● WHAT NEEDS TO BE DONE
In the records below, find the line with "Given: Click the trend chart icon" and the line with "Viewport: 1677px width, 924px height."; return exactly those lines and every line between them.

● THE DATA
_ _ _
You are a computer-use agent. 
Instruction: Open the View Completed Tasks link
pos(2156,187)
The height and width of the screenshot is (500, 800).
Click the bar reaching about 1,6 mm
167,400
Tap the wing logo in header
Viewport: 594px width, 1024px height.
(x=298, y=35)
_ _ _
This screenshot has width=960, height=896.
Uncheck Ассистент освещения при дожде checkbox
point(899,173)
_ _ _
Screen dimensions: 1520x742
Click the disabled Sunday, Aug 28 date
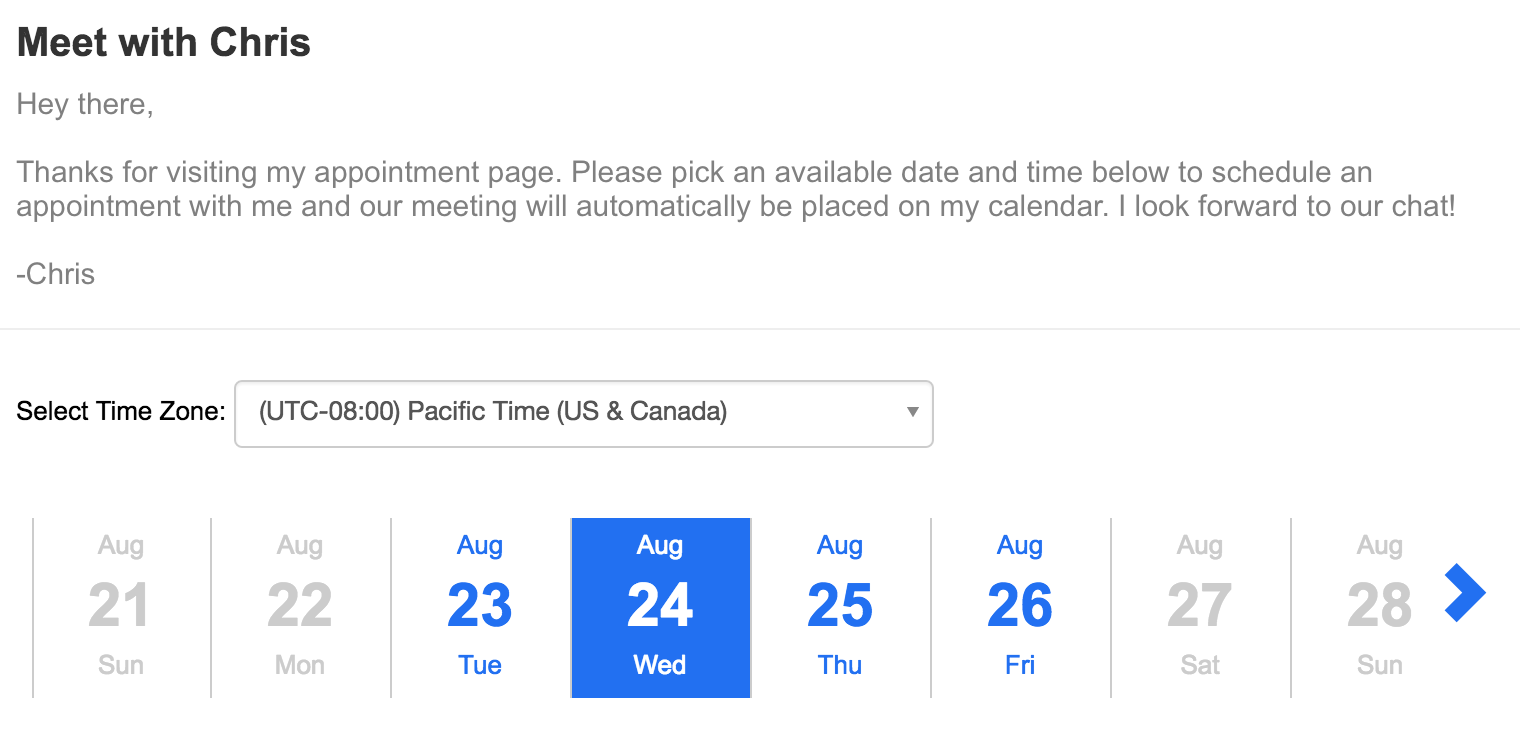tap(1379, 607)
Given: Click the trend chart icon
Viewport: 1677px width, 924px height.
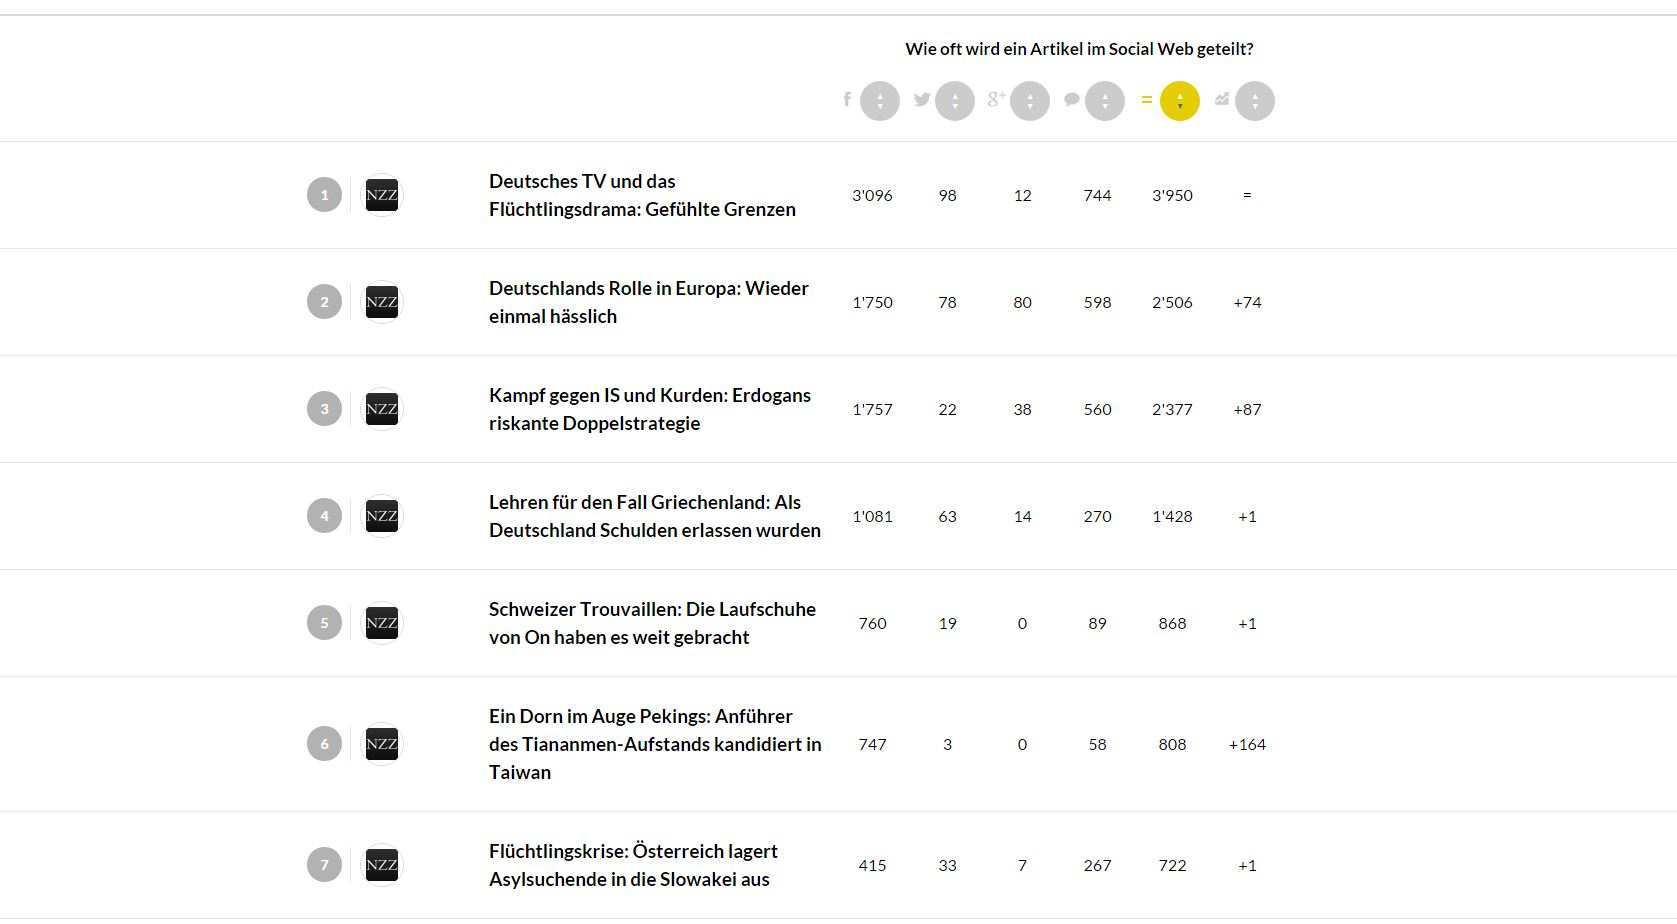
_ _ _
● RESPONSE TO THE TASK
Given: Click the trend chart icon
Viewport: 1677px width, 924px height.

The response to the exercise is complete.